在通过feature_sampling提取特征后，将得到的output首先和attention_weigth相乘，然后连续三个sum(-1)，将不同相机，不同尺度的feature直接相加，将这些特征都融合再一起，再通过一个out_proj的线性层，将这些特征转换到与query相同的维度，最后的输出就是提取到的特征和原始的query以及reference_points3d的位置编码的和。

在经过每一层的decoder layer之后，会有一个回归分支来预测bbox,会根据预测出的bbox来更新reference point

整个Detr3DTransformerDecoder的代码如下：

  		output = query
        intermediate = []
        intermediate_reference_points = []
        for lid, layer in enumerate(self.layers):
            reference_points_input = reference_points
            # 由此进入DetrTransformerDecoderLayer
            # 返回的output为[900,1,256]
            output = layer(
                output,
                *args,
                reference_points=reference_points_input,
                **kwargs)
            output = output.permute(1, 0, 2)
			
            if reg_branches is not None:
                tmp = reg_branches[lid](output)
                
                assert reference_points.shape[-1] == 3

                new_reference_points = torch.zeros_like(reference_points)
				# x y
                new_reference_points[..., :2] = tmp[
                    ..., :2] + inverse_sigmoid(reference_points[..., :2])
                 # z
                new_reference_points[..., 2:3] = tmp[
                    ..., 4:5] + inverse_sigmoid(reference_points[..., 2:3])
                
                new_reference_points = new_reference_points.sigmoid()
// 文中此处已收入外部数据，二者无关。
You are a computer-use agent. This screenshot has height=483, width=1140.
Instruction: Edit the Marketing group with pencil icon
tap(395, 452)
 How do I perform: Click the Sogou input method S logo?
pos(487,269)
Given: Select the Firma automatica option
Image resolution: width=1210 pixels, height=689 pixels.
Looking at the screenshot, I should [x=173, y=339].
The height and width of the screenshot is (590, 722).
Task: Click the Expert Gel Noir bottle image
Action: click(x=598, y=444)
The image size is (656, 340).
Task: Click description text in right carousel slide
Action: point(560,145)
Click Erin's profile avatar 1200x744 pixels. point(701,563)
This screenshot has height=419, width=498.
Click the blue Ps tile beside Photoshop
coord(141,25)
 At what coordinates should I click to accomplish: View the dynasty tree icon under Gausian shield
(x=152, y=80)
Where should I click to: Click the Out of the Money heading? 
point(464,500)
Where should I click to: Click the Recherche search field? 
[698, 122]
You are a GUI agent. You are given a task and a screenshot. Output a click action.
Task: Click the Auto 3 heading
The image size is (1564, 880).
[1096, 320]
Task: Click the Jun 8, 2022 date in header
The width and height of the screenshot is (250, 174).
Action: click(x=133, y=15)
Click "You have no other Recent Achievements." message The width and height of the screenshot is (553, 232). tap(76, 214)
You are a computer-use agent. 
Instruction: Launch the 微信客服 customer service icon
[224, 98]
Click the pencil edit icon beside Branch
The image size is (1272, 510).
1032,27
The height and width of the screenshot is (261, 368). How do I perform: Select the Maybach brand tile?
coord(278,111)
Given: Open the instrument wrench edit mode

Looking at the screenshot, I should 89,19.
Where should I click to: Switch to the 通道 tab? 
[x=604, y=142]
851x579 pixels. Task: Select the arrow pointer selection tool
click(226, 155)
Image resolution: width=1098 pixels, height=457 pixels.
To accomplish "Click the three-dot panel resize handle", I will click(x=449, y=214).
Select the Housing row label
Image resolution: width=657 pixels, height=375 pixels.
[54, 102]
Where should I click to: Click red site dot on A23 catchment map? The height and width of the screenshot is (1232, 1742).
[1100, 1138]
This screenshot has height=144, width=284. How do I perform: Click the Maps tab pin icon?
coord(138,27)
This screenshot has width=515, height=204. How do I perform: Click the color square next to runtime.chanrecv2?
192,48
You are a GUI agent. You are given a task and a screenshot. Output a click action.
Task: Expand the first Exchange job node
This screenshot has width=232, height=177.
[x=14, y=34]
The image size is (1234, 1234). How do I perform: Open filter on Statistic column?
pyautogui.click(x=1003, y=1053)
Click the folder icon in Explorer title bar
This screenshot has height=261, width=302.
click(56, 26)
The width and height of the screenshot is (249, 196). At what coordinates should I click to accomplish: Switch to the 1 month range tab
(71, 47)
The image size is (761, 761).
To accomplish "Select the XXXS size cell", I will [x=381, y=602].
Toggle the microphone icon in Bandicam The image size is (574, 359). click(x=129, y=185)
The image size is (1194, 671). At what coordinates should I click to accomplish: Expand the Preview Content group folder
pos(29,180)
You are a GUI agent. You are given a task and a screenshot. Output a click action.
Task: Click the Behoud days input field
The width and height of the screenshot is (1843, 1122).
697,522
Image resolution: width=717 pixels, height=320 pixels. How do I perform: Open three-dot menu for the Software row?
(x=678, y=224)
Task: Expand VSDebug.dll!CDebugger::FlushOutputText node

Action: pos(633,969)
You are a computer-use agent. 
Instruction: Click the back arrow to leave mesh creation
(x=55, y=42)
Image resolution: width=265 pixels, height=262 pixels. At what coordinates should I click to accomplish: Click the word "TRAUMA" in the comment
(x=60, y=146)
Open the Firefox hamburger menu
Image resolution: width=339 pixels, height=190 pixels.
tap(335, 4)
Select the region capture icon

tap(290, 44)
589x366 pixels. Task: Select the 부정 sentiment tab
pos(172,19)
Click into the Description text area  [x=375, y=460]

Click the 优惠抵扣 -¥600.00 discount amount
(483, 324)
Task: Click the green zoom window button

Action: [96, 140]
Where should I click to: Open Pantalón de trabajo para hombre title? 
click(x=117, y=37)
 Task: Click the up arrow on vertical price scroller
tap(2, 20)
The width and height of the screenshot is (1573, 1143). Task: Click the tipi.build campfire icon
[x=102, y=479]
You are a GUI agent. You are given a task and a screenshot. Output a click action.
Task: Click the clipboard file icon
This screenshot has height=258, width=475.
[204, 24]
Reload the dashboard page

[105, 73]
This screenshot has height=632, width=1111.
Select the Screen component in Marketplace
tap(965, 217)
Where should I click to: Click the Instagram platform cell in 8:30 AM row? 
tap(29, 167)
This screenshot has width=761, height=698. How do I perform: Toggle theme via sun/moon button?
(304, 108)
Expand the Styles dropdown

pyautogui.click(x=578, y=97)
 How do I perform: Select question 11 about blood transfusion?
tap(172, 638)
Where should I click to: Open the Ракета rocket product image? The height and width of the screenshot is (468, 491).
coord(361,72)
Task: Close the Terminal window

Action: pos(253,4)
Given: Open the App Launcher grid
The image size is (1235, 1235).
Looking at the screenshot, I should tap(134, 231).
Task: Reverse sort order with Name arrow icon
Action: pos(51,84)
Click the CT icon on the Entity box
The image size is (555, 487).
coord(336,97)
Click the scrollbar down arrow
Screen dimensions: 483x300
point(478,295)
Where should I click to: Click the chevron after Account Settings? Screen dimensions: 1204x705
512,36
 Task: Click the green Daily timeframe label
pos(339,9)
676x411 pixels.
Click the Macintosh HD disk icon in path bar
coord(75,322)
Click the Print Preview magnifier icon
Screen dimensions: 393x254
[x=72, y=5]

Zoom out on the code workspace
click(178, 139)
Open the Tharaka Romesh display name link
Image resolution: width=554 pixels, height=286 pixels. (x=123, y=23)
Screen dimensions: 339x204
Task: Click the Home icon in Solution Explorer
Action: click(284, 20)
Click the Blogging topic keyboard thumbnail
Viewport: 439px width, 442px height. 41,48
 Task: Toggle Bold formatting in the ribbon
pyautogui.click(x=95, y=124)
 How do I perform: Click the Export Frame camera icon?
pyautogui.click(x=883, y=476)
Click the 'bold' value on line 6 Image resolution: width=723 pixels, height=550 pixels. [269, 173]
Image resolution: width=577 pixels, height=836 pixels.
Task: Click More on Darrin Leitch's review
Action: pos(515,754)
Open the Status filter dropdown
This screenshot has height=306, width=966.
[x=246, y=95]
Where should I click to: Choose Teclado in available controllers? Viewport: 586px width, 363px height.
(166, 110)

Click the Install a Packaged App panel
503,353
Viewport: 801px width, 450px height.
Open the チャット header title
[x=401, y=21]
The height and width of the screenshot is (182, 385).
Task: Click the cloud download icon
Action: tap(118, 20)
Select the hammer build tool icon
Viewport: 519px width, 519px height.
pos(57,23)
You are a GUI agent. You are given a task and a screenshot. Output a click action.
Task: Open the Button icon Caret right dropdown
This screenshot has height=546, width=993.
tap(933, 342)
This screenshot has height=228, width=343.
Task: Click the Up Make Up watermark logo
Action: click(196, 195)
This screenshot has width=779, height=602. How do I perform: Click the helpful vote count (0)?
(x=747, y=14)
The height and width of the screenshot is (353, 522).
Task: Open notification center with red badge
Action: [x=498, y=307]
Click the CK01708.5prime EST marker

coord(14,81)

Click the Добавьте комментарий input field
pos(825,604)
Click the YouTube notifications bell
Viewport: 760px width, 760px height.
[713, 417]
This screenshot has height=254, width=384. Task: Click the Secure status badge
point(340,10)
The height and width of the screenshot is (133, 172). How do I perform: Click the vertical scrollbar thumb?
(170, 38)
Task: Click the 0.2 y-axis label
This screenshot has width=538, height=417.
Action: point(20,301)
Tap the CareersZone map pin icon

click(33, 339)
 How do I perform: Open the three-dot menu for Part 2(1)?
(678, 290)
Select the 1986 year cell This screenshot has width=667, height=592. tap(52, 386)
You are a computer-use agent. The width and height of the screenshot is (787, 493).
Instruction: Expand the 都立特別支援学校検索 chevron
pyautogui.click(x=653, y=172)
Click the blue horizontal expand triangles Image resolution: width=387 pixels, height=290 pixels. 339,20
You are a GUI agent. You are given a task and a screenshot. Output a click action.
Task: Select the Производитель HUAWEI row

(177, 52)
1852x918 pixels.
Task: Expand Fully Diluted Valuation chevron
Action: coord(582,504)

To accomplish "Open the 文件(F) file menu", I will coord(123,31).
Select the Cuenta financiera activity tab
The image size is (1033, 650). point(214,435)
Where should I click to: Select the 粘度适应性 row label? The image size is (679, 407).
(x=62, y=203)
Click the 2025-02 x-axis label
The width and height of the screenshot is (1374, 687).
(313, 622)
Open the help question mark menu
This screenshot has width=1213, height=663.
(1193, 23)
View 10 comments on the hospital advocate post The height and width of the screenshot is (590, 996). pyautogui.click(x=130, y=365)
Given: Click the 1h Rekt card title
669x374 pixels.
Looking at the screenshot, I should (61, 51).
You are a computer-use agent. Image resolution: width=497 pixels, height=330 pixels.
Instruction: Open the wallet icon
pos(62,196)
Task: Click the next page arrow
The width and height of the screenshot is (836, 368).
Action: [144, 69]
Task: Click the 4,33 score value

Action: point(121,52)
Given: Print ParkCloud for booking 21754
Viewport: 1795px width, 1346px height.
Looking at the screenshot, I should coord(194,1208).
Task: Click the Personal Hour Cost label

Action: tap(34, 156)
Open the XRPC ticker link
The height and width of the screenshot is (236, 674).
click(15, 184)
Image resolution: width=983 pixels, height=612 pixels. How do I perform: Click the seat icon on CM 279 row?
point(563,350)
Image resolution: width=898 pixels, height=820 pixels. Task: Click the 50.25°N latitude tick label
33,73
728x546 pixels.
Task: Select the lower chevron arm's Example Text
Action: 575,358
                reference_points = new_reference_points.detach()

            output = output.permute(1, 0, 2)
            if self.return_intermediate:
                intermediate.append(output)
                intermediate_reference_points.append(reference_points)

        if self.return_intermediate:
            return torch.stack(intermediate), torch.stack(
                intermediate_reference_points)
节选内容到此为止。